The blog has been just a bit on the quiet side in the last week or so - partly down to trying to get some work done, and partly down to limbering up for my first appearance on national TV - as a contestant on BBC's 'The Weakest Link'. I finally recorded my episode last Friday afternoon - though it was well into the evening before I eventually got away.
The show is recorded at Pinewood Studios - and it was a bit of a nostalgic trip back, as I often visited Pinewood in the years when my father in law worked there as a neg cutter.
But last Friday was my business and I rolled up to the gate at about 2.15pm with more than a few butterflies in my stomach.
I almost bumped into the show's host, Anne Robinson, as I arrived. She'd just finished one show, and was heading out for some air with her entourage. She doesn't really speak to contestants, so not a word passed between us - and I don't think there was even any eye contact.
The next few hours were what TV game show recording is all about - boredom. The crew records three shows a day and as I was to appear on show 866, they've clearly got things down to a very fine art.
We were coralled in the green room with coffees, teas and sarnies (I really couldn't touch any food), until the next show had moved from the holding room into the studio (as I arrived, the first set of contestants were still on their high in the green room having just completed their recording, and were about to leave.). As show 865 moved into the studio, we were taken to the holding room - a yellow-walled, institutional waiting room. Over the next couple of hours we had our show clothes chosen by a pair of wardrobe assistants; had our make-up applied to cover the ravages of time and fate, and drank more coffees and water - and made a few loo trips. I have to say that the secret of my day was a couple of immodium before even leaving for the studio. It works wonders, honest!
Ben the assistant producer took us through our biog details (which provide Anne Robinson with the ammunition for her banter), but most of the time it was sitting around, getting to know the other contestants a little, and chatting to Becca and Marco, two of the show's 20-something, trendy-in-a-BBC-sort-of-way researchers.
We were the usual spread of contestants - 18 - 66; five male four female and covering everything from a dinner lady to a wheelchair-bound Mormon priest....with, of course, the obligatory student.
Finally, at around 5pm, we moved to the 'pre titles room' - the one in the picture above. Here, more sandwiches awaited, plus a thorough briefing from Ben, before the first bit of filming - the pre-titles bit when the camera zooms in on the contestants as we sit around and chat on the BBC's new sofas.
Probably 45 minutes later we finally entered the studio. All draped in black (the studio, not the contestants), with no audience and a quietly expert crew, we were taken through a technical rehearsal: - "Don't talk until the red light over the camera flashes..." "I'm Mark, I'm 42, I live in Princes Risborough and I'm a communications consultant."

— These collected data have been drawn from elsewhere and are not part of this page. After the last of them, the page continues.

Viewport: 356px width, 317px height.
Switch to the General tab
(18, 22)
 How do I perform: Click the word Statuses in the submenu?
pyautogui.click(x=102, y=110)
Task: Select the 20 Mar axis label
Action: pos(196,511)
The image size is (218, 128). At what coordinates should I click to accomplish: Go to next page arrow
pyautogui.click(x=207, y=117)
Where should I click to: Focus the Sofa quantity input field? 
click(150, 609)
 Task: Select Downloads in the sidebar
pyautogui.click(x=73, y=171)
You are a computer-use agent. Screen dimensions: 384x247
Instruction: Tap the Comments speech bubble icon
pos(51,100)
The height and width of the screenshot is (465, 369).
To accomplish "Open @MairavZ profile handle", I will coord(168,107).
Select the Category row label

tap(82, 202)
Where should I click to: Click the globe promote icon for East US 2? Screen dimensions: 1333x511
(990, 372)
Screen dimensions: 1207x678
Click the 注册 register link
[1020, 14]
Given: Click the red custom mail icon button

There's no rehearsal with Anne. She arrives on set at the start of the show and launches right into it. No introductions, witty banter or relaxing words. Nope, the ice maiden image is retained from first to last and her guard really doesn't drop.
So, for the next couple of hours we recorded the show. The rounds are recorded in real time, but the voting off process is a two-stage affair, and Anne disappears between rounds to get cues from the production team on who to go after in the next round.
It was a fascinating experience, and one I really enjoyed being a part of. So how did I do? Well, BBC contractual obligations mean I can't reveal the result - or how I personally got on - until the show first airs. That's likely to be sometime between mid-July and mid-August. So, until then, it's my little secret.